Data were analyzed at the client day level. Columns (1) and (2) include all clients with at least 2 ART prescriptions between July 2019 and March 2020. Columns (3)–(6) include the sample for which we had MEMS cap adherence data. The stockout variable is set to 1 if the client did not have ART on a given day based on pharmacy refill records and assumes they took their pills as prescribed. Coefficients in columns (1) through (4) can be interpreted as the change in the risk of running out of ART on a given day in each month compared with before the pandemic (if pills were taken as prescribed). Adherence is the % of prescribed doses taken on a given day based on MEMS cap openings. Adherence coefficients in columns (5) and (6) can be interpreted as the percentage point change in ART adherence in each month compared with before the pandemic. Coefficients in columns (2), (4), and (6) adjust for the prelockdown trend in the outcome.

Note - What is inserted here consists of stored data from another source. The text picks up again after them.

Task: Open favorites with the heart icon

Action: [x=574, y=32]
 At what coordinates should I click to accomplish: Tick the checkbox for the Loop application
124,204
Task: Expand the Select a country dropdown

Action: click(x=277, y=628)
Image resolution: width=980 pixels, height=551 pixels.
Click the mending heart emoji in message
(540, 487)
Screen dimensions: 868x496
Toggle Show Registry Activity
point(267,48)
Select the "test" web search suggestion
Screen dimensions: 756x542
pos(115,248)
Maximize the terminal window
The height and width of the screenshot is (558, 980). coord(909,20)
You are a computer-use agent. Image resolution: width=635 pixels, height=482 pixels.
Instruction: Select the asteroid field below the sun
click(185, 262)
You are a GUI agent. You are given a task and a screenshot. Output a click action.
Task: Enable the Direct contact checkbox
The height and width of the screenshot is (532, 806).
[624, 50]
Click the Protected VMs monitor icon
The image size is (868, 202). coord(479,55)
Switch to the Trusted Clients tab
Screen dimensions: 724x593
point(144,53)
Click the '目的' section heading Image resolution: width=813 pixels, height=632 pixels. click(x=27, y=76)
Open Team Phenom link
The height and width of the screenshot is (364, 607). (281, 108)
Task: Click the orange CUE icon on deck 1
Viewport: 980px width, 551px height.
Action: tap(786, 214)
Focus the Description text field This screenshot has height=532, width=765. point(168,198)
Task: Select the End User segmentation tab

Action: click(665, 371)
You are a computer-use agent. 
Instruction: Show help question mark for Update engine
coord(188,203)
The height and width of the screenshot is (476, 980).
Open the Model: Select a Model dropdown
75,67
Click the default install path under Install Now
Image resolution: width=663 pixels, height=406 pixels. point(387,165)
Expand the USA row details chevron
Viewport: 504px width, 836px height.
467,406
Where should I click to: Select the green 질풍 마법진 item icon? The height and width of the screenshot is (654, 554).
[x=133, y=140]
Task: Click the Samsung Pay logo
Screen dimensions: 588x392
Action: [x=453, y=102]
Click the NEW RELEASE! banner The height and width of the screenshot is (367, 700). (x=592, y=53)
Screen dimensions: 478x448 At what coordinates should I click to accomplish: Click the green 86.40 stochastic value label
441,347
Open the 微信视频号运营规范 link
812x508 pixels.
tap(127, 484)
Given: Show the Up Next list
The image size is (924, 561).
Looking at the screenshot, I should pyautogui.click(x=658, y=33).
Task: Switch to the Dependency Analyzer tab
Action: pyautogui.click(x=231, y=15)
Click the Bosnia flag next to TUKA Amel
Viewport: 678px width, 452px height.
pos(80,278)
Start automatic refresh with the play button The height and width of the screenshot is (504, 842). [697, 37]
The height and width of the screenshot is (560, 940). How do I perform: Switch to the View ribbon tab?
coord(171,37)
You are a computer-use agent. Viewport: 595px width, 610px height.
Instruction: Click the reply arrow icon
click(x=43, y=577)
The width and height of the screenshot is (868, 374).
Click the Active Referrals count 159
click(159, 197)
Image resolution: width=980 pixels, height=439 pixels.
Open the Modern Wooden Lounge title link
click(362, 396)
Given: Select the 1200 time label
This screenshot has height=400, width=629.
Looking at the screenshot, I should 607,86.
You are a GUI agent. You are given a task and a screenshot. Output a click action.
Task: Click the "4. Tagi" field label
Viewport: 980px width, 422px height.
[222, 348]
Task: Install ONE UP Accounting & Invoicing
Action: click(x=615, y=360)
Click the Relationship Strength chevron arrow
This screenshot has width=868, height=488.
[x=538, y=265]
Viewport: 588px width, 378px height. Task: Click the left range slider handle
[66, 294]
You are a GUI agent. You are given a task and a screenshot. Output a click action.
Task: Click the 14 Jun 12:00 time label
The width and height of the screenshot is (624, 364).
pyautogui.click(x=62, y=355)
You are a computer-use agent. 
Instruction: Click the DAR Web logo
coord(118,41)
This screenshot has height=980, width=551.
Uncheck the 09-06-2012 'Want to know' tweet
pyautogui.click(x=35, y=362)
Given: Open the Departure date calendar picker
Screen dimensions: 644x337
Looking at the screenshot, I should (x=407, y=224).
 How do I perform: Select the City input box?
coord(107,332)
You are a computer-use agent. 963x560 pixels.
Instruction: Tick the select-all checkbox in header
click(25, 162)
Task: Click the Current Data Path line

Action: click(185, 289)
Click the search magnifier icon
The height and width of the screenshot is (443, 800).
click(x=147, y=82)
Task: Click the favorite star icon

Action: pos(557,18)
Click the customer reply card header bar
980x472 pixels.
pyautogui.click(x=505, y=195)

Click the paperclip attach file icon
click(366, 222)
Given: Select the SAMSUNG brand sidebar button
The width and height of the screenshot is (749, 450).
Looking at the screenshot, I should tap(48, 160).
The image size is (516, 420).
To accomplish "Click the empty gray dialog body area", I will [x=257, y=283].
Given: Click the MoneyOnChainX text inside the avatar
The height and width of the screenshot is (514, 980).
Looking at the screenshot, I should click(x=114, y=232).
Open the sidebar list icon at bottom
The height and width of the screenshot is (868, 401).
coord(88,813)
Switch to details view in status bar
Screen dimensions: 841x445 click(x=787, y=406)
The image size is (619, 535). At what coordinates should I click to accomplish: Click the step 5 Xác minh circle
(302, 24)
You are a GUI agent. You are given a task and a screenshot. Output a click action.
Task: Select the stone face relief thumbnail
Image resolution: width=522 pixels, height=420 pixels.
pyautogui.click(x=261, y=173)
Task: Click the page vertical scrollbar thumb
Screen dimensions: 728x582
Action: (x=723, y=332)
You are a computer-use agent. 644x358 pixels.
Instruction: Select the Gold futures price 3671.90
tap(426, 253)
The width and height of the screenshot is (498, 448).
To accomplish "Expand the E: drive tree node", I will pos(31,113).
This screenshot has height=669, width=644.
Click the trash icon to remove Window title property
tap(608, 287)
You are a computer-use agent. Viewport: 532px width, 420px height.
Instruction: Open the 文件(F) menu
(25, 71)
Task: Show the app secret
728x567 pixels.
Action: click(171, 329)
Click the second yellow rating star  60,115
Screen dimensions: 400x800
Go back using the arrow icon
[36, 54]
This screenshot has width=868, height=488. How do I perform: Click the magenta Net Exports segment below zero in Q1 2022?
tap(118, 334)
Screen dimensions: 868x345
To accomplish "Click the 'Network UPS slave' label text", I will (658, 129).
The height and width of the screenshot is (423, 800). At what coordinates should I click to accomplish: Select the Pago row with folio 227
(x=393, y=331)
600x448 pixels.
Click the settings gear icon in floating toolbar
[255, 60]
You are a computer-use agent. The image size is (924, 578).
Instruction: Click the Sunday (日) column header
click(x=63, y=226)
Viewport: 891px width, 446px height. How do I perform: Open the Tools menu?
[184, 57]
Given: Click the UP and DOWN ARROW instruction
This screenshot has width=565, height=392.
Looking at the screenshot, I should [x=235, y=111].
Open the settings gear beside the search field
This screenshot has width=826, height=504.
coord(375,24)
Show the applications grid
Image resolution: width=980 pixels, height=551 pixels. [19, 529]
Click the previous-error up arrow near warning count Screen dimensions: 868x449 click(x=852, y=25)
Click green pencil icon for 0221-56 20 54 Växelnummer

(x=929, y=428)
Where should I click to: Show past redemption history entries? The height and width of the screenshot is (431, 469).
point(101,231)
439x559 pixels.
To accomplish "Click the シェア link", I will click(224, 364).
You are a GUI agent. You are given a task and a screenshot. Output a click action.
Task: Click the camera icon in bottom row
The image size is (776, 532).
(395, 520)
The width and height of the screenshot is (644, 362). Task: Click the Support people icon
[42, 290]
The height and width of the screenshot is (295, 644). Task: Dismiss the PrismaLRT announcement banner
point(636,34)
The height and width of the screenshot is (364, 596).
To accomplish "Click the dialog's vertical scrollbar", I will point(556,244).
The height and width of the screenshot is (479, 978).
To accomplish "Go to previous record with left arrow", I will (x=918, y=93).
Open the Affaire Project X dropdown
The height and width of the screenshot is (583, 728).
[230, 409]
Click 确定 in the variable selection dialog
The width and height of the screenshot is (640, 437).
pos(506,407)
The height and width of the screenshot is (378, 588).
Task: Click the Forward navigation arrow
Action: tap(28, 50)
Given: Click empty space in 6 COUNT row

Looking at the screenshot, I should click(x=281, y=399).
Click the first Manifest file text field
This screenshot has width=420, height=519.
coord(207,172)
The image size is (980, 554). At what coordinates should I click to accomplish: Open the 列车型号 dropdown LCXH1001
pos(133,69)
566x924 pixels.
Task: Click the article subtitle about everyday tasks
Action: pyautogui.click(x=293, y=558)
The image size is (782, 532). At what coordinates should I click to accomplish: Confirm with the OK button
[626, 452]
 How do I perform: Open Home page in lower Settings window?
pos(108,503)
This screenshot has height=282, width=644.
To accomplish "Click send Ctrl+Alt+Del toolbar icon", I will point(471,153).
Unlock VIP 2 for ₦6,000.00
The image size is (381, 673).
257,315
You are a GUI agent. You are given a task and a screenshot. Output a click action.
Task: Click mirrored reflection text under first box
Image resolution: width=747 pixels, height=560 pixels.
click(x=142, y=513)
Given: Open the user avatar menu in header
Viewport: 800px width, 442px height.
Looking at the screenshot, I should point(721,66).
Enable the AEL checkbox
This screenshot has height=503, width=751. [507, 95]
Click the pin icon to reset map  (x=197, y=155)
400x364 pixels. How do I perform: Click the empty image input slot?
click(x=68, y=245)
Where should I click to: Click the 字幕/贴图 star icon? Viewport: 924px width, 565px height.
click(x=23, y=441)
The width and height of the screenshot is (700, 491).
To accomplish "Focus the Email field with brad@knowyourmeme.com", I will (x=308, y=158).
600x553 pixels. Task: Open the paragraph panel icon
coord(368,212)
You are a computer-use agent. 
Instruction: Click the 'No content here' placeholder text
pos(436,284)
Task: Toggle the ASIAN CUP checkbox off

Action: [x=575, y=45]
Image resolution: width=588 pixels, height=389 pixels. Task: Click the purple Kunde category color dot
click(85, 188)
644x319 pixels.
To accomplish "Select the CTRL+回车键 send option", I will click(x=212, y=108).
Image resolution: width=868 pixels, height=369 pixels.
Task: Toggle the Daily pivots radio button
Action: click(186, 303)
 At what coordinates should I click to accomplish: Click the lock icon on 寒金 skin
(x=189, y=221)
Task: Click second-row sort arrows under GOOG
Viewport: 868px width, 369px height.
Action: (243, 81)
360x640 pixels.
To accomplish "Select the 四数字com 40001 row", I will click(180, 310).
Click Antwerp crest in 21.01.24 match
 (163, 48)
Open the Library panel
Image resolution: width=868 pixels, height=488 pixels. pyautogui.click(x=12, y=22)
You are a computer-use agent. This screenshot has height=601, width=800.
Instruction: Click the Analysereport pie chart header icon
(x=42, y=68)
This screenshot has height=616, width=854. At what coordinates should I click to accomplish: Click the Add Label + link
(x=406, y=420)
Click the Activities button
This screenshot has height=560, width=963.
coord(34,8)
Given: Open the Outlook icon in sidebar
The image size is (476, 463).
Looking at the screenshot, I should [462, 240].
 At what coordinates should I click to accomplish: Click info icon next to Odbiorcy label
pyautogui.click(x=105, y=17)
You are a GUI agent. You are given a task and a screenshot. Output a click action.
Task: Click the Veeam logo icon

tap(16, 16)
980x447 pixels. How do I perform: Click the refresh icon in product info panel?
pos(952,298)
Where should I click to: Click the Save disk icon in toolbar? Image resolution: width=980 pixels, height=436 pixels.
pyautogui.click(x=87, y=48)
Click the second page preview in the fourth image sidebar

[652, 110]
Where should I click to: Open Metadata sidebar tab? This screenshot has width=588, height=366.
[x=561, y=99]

The government-mandated lockdown started on March 25 and ended on June 2, 2020. There are more client day observations in columns (3) and (4) than in columns (5) and (6) because we have up-to-date pharmaceutical records for all 324 clients, but we are missing MEMS cap data for some clients in later months. See Figure 1 for sample sizes with adherence data in each month. Standard errors, which are clustered by individual, are in parentheses.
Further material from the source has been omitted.